2017-03-02T15:46:19.093Z avvcbimage Info <16041>: VDDK:VixDiskLib: VixDiskLib_OpenEx: Cannot open disk [Datastore_A] Test_VM/Test_VM.vmdk. Error 18000 (Cannot connect to the host) at 4964.

2017-03-02T15:46:19.093Z avvcbimage Info <16041>: VDDK:VixDiskLib: VixDiskLib_Open: Cannot open disk [Datastore_A] Test_VM/Test_VM.vmdk. Error 18000 (Cannot connect to the host) at 5002.

2017-03-02T15:46:19.093Z avvcbimage Error <0000>: [IMG0008] Failed to connect to virtual disk [Datastore_A] Test_VM/Test_VM.vmdk (18000) (18000) Cannot connect to the host

In the mcserver.log, the following was noted:

WARNING: com.avamar.mc.sdk10.McsFaultMsgException: E10055: Attempt to connect to virtual disk failed.
at com.avamar.mc.sdk10.util.McsBindingUtils.createMcsFaultMsg(McsBindingUtils.java:35)
at com.avamar.mc.sdk10.util.McsBindingUtils.createMcsFault(McsBindingUtils.java:59)
at com.avamar.mc.sdk10.util.McsBindingUtils.createMcsFault(McsBindingUtils.java:63)
at com.avamar.mc.sdk10.mo.JobMO.monitorJobs(JobMO.java:299)
at com.avamar.mc.sdk10.mo.GroupMO.backupGroup_Task(GroupMO.java:258)
at com.avamar.mc.sdk10.mo.GroupMO.execute(GroupMO.java:231)
at com.avamar.mc.sdk10.async.AsyncTaskSlip.run(AsyncTaskSlip.java:77)

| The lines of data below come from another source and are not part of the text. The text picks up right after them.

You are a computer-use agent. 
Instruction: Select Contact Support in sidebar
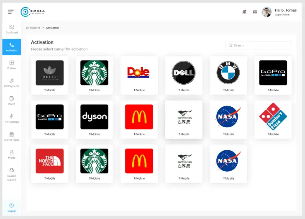pos(11,174)
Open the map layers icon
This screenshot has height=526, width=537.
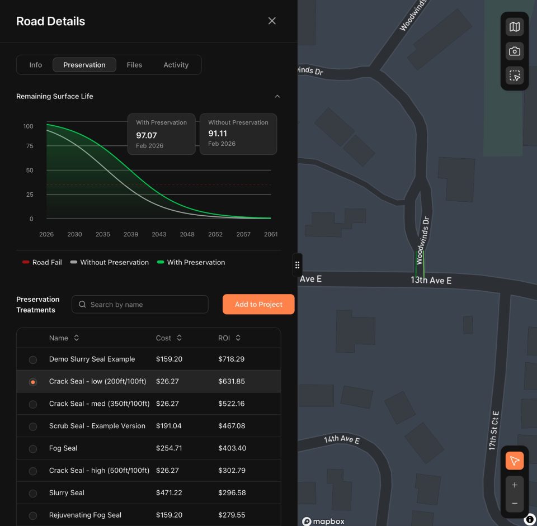point(514,27)
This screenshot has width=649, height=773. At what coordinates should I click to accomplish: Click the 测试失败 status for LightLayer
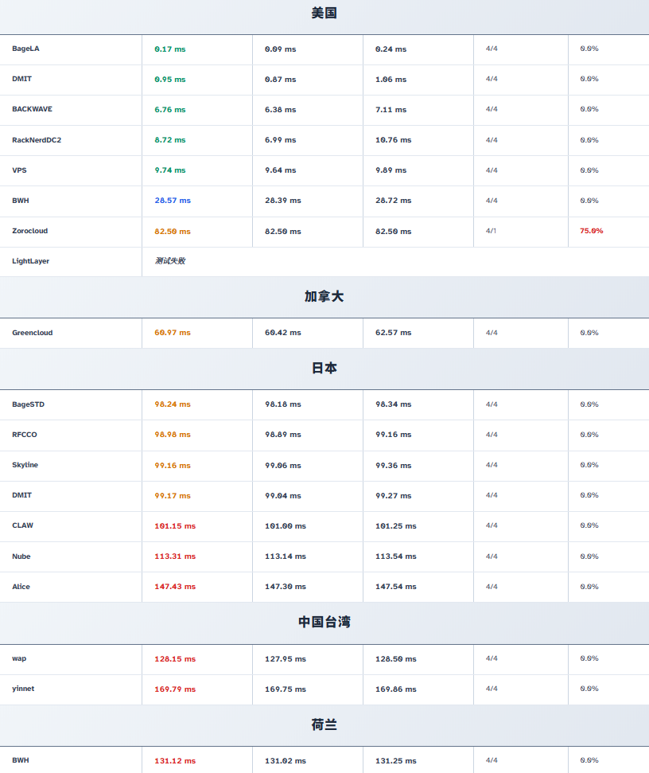pyautogui.click(x=169, y=261)
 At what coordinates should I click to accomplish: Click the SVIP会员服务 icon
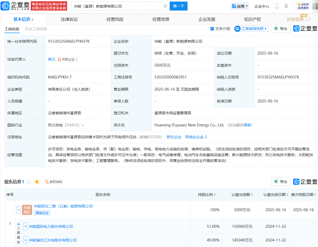coord(302,5)
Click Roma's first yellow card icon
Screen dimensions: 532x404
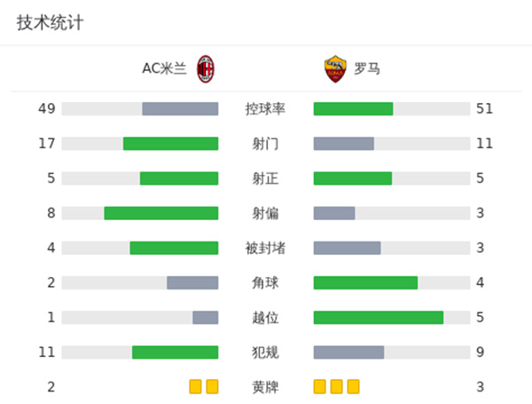pyautogui.click(x=320, y=386)
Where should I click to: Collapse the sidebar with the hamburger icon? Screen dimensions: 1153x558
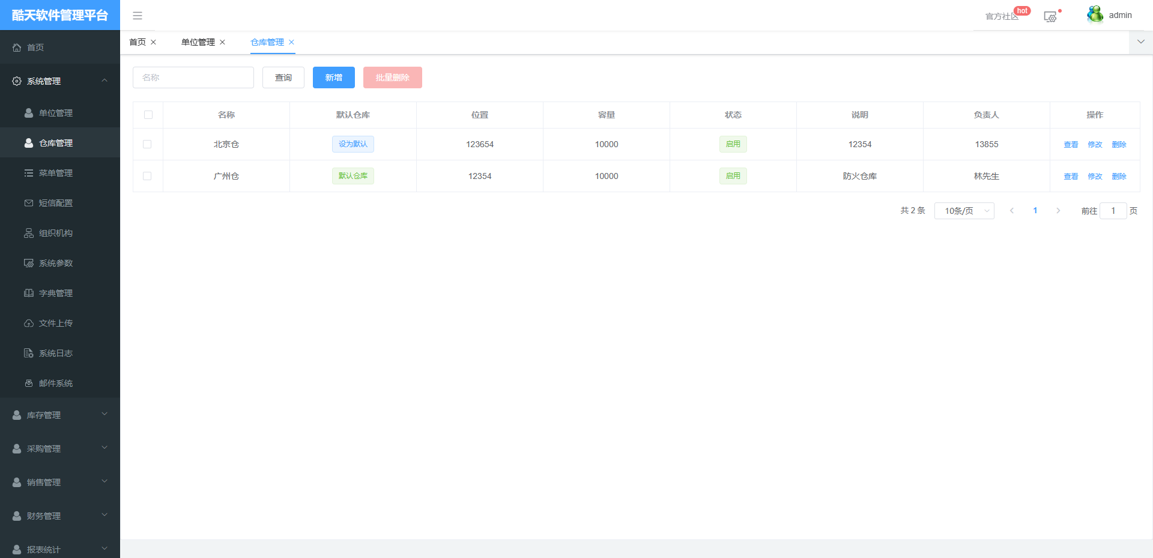(x=138, y=16)
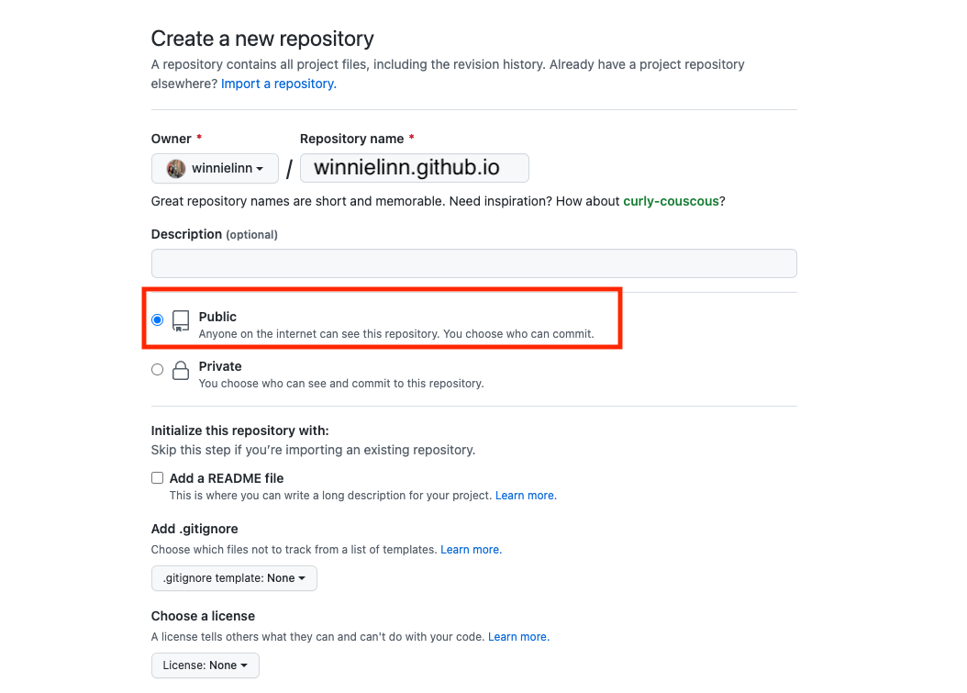Click the Public option label text

(x=217, y=317)

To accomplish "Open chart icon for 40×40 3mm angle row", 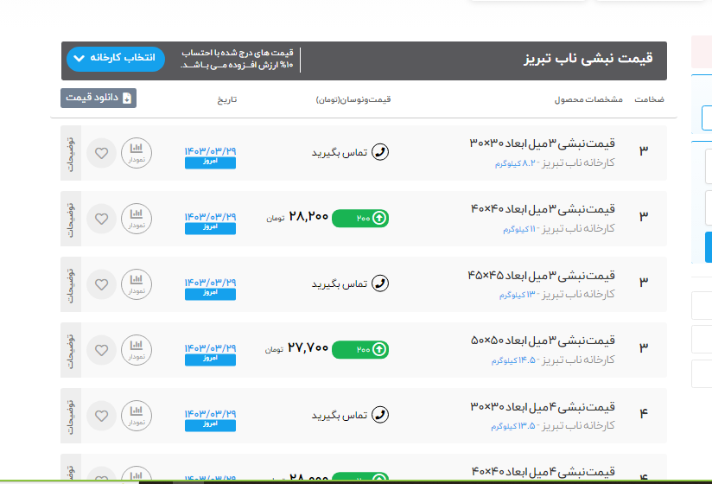I will [x=136, y=219].

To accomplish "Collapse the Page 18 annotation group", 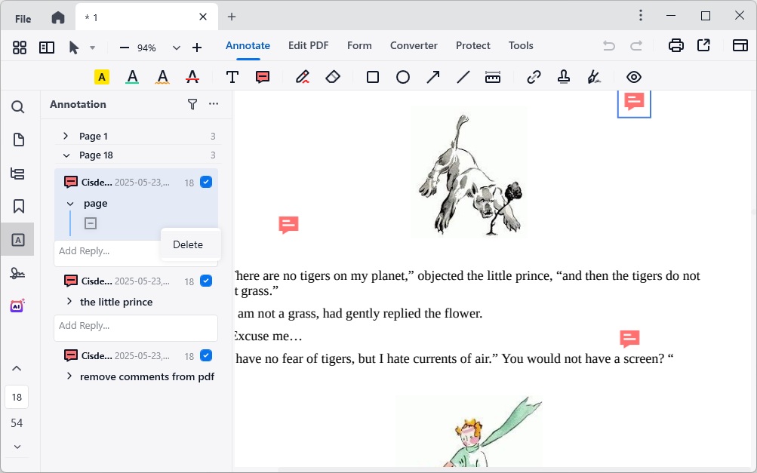I will 66,155.
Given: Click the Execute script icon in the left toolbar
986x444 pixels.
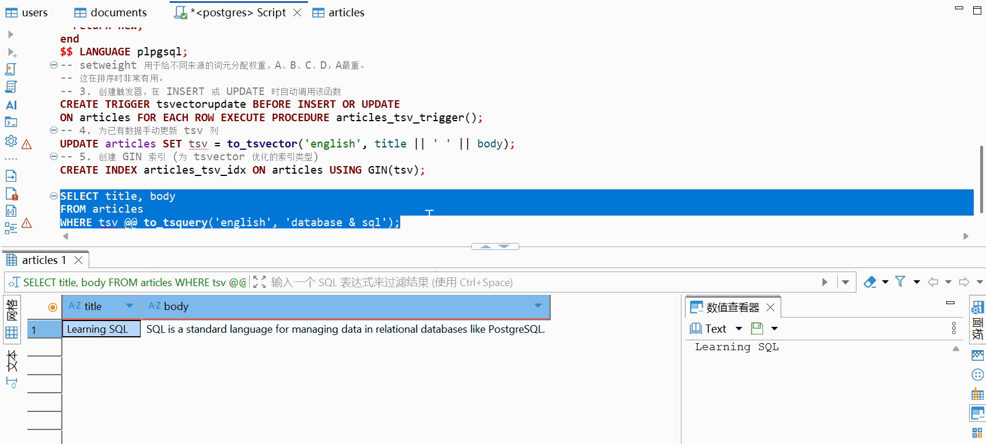Looking at the screenshot, I should tap(11, 69).
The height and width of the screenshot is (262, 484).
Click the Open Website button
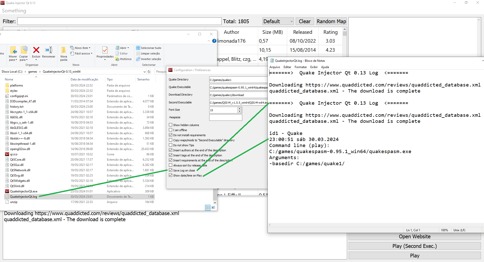414,237
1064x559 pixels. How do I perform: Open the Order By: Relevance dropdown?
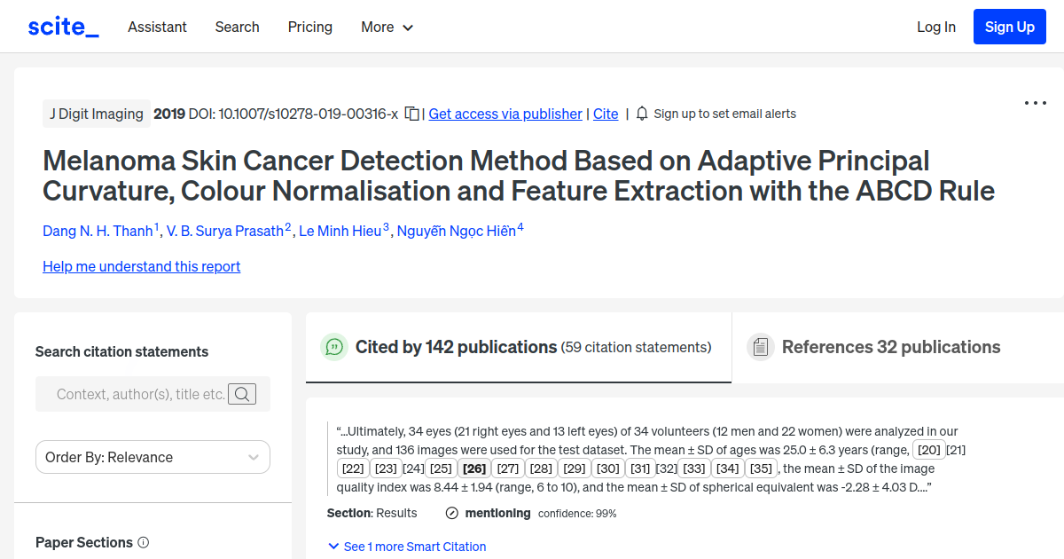click(153, 457)
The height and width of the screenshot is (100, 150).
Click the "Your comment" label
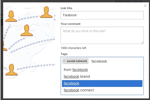pyautogui.click(x=71, y=24)
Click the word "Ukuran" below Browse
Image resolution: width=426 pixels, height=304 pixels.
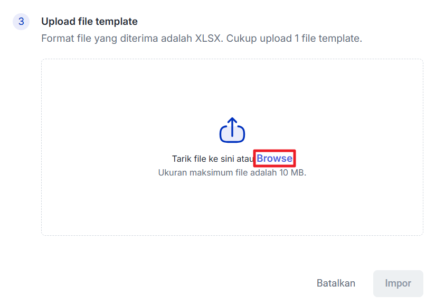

The cause of this is due to an Ipv6 AAAA record. VDP does not support a dual stack networking and needs to have either IPv4 settings or IPv6 settings.

Resolution:
1. Login to the external proxy machine using root credentials
2. Run the below command to test DNS resolution:
# nslookup -q=any <vcenter-fqdn>

An ideal output should be as follows:

root@vdp-dest:~/#: nslookup -q=any vcenter-prod.happycow.local
Server:         10.109.10.140
Address:        10.109.10.140#53

Name:   vcenter-prod.happycow.local
Address: 10.109.10.142

But, if you see the below output, then you have an IPv6 AAAA record as well:

root@vdp-dest:~/#: nslookup -q=any vcenter-prod.happycow.local
Server:         10.109.10.140
Address:        10.109.10.140#53

Name:   vcenter-prod.happycow.local
Address: 10.109.10.142
vcenter-prod.happycow.local   has AAAA address ::9180:aca7:85e7:623d

3. Run the below command to set IPv4 precedence over IPv6:
echo "precedence ::ffff:0:0/96  100" >> /etc/gai.conf

4. Restart the avagent service using the below command:
# service avagent-vmware restart

Post this, the backups should work successfully. If the Ipv6 entry is not displayed in the nslookup and the backup still fails, then please raise a support request with VMware.